作業療法士さんおすすめの一冊『せいかつの図鑑』

ちょうどその頃、私から日々の様子を聞いた作業療法士さんが一冊の本を持ってきてくれました。「はっきりしたやり方とか、細かい手順とか、やる意味とか、お母さん説明するの大変でしょう?これを渡してあげれば、彼女なら自分で本を見ながらやると思いますよ!」

開いてみると、まるで日常生活のマニュアルのような本!これならきっと彼女に合ってる!きっと私がやり方を説明するより、この本を渡したほうが上手くいくに違いない!そう思った私は、すぐに書店へ走りました(笑)。

日常動作の細かな説明に、大人もびっくり!

出典出典 : http://goo.gl/1gvi46

p.126~p.127より「ぞうきんを しぼろう」

例えば「雑巾の絞り方」。

今までの私のやり方なら一緒に絞って見せて「ここをこう、そうそう、そしてぎゅーっとね。」という説明でした。

1. ぬらした ぞうきんを ぼうのように まとめる。

2. りょう手を たがいちがいに して たてに もち、ひねる。

3. よぶんな 水が 出てくる。ぞうきんから 水が 出なく なるまで、2と3をくりかえす。

出典 https://www.amazon.co.jp

という手順。

そして、写真には

「手首を 内がわに 入れるように ひねる。」

「しぼりおわると、親ゆびの つめが 見えなく なる。」

出典 https://www.amazon.co.jp

と、ひねり方の説明もついています。さらに、どうしてこのように絞ると良いのか?という動作の理由までも書いてあるのです。普段何気なくやっている「雑巾を絞る」というひとつの動作をここまで言葉に、しかも子どもにわかりやすくすることはなかなかできませんよね。

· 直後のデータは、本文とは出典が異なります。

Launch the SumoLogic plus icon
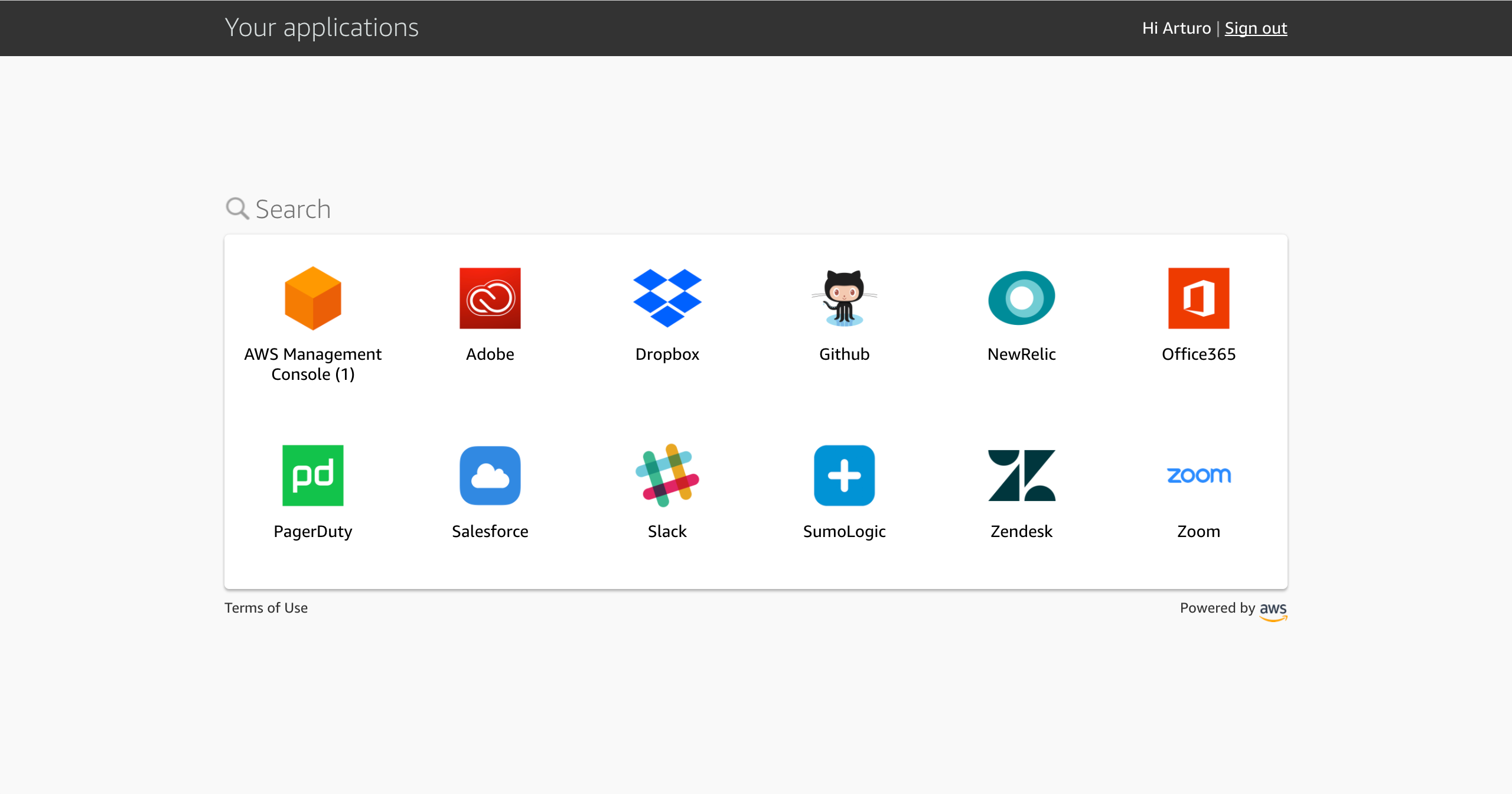click(845, 475)
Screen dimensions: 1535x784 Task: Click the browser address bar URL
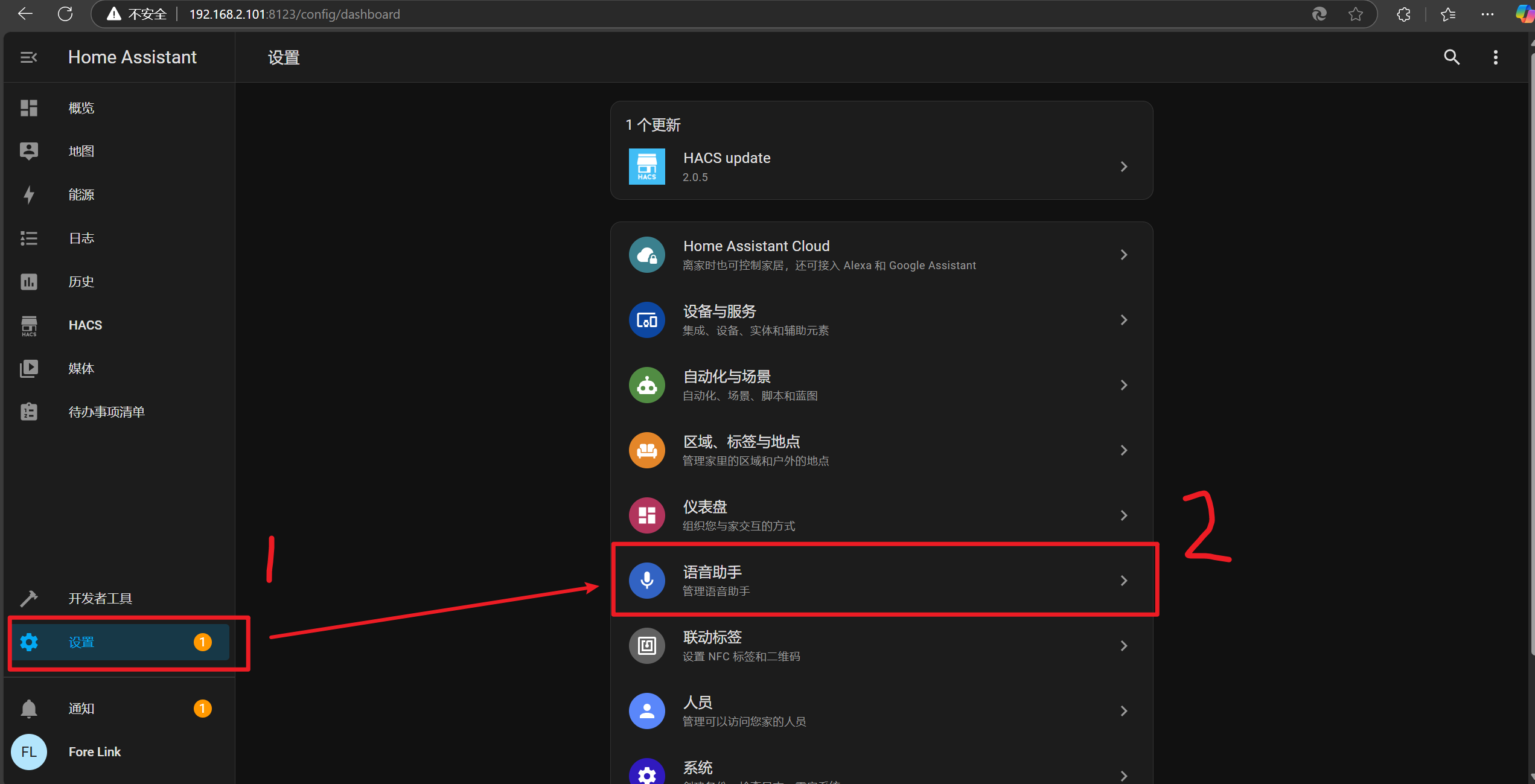(294, 14)
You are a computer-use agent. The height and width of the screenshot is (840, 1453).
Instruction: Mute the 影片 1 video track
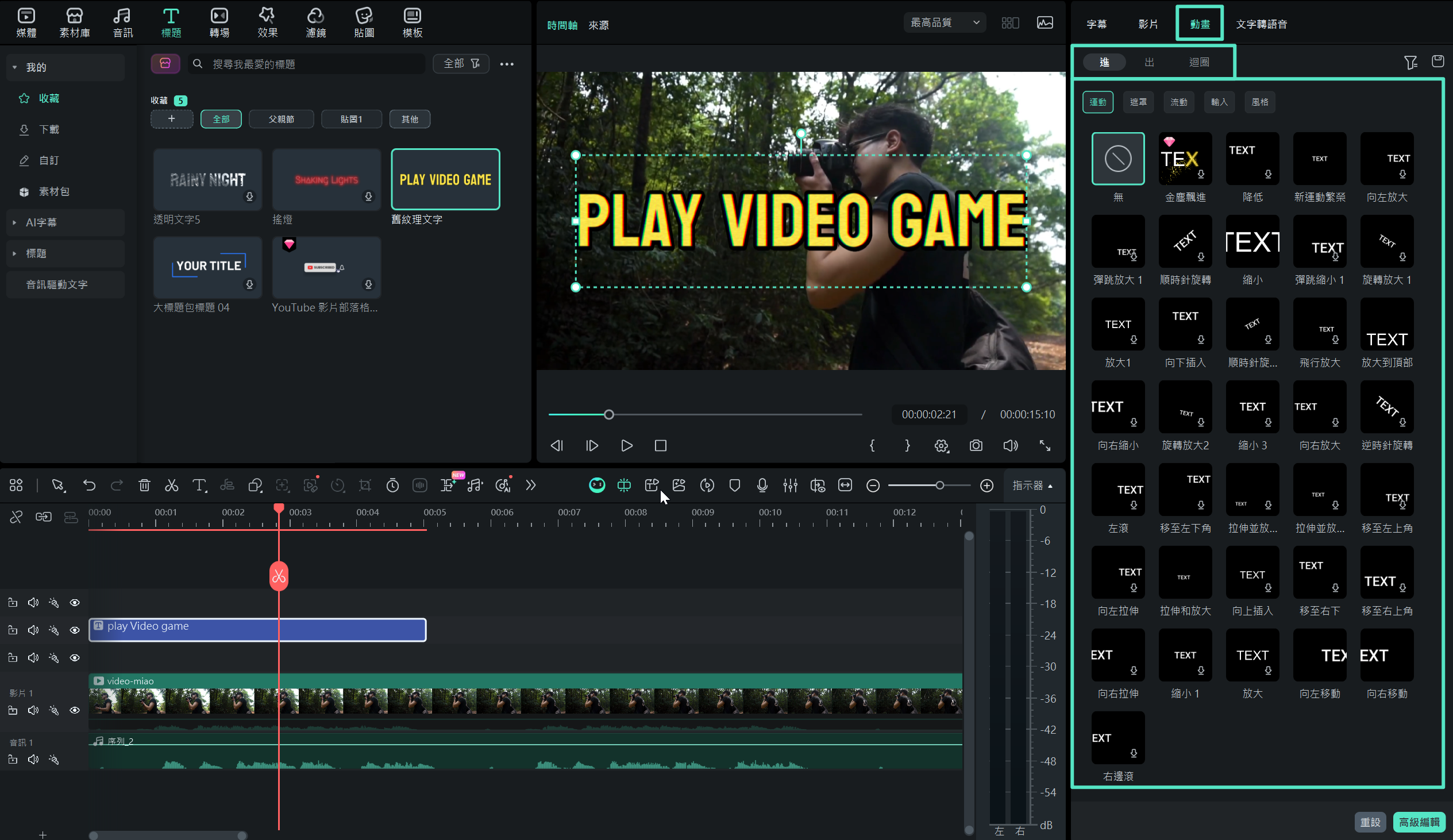pyautogui.click(x=33, y=710)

ですが、こういった「具体的な説明」「明確な理由や根拠」こそが、娘のようなタイプには必要で、動作を定着させるためには一番の近道でもあります。それをこんなに細かく丁寧にまとめてくれているこの一冊は、とても頼りになります。

今や娘もお気に入りの一冊。日常生活のバイブルに!

娘に本を渡してみると、私の狙い通り結果は大成功!パラパラとめくり、気になったところをじっと眺め、ある時は本をたずさえ洗面所に。何をするのかと思い見ていると…本を見ながら歯磨きをしていました(笑)

またある時は、本を見ながらほうきを手に掃き掃除をするなど、娘にとって日常生活のバイブルになっているようです。

この本の冒頭の「おうちのかたへ」の中に「生活の中には伝承されている知恵や技が多くあります。それらは理にかない、そつがないからこそ、現在も必要とされています。」とあります。

私自身、日々の生活の中で何気なくこなしてしまっている一つひとつの作業ですが、その素晴らしい知恵や技を改めて見直すきっかけとなり、大人が読むにも興味深い一冊だと思いました。